Building a Better Tree
By organizing all eukaryotic species into groups and depicting their evolution in a tree-like structure, researchers shape a better understanding of how different sets of organisms relate to one another and how they evolved. However beneficial these trees might be, there is some debate as to which genetic markers should serve as the trees’ organizing principle, as well as which method of grouping should be utilized. Tani Leigh ’12 is working with Assistant Professor of Biology Wei-Jen Chang this summer to create a new version of the eukaryotic phylogenetic tree using ribosomal proteins.
A eukaryotic tree functions as a diagram depicting how eukaryotic species have evolved. Researchers have built many different phylogenetic trees in an attempt to organize the eukaryotic family of organisms. These trees are based on different molecular sequences such as DNA and RNA as well as sequences for various proteins and structures. Current models of the eukaryotic tree have indicated that there are two overarching categories of eukaryotes, unikonts and bikonts, as well as six more specific “super groups.” Though these groups are generally-accepted in the scientific community, there remain discrepancies in how some organisms are grouped throughout many of the current phylogenetic trees. Part of Leigh’s research is to find whether her new model fits with the generally-accepted unikont-bikont theory.
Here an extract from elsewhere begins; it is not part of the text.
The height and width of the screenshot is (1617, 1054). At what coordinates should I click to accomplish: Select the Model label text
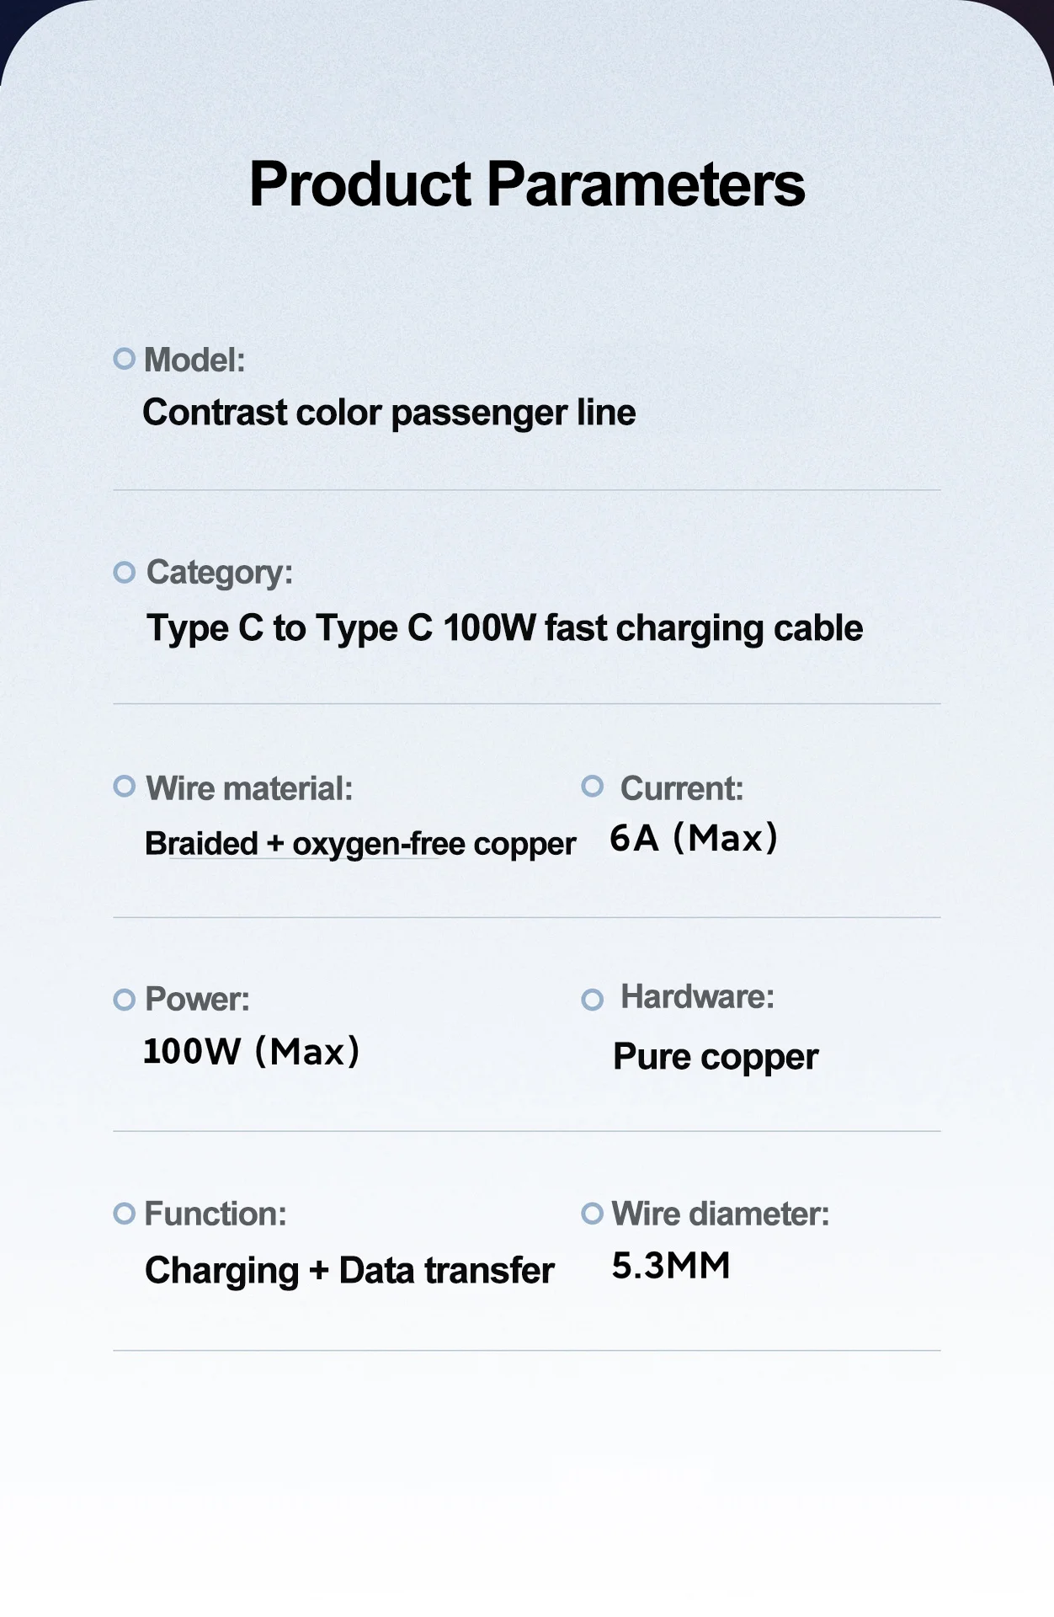click(x=194, y=360)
Leigh’s research focuses specifically on ribosomal proteins, which are essential to the process of translating RNA into proteins. Using information from an online database, she is collecting sequences from various ribosomal proteins from 26 different eukaryotic species that span across five of the six super groups. Leigh then uses three programs to organize and present her data: the first combines and aligns the sequences, the second determines a model to use for the trees’ construction, and the third actually builds the trees from the second program’s model.
Finally, Leigh uses another program to view the trees and manipulate them for easier interpretation. From there, she evaluates the trees. Leigh explains that this is the most important part of the process because at this point she determines whether or not the tree appears accurate. If not, she repeats the entire process with combined sequences from multiple ribosomal proteins. If, after several attempts at lengthening the sequence, the tree still does not appear accurate, Leigh starts over with a different set of sequences.
While this type of work has its setbacks and can be time-consuming, Leigh enjoys the satisfaction of knowing that the more research she does, the more useful results she obtains, a pattern that is not always true in scientific research. Furthermore, Leigh believes that her findings may be useful to the scientific community as a step forward in creating a more accurate eukaryotic tree.
On campus, Leigh, a biology major with a Japanese minor, is the secretary of the Muslim Students Association and a member of the Rainbow Alliance. She also participates in HAVOC volunteering events each semester. Her other interests include learning and practicing Japanese, watching Hindi movies, and exploring new places.
Creating eukaryotic trees help provide a visual model of how different species have evolved, enhancing the general beliefs about the subject. In short, Leigh explains her project as a attempt to enhance our understanding of science: “I feel that it is our mission as the human race to discover everything there is to discover about the world, and this project is most definitely a part of that mission.”
Tani Leigh is a graduate of Ballston Spa High School in New York.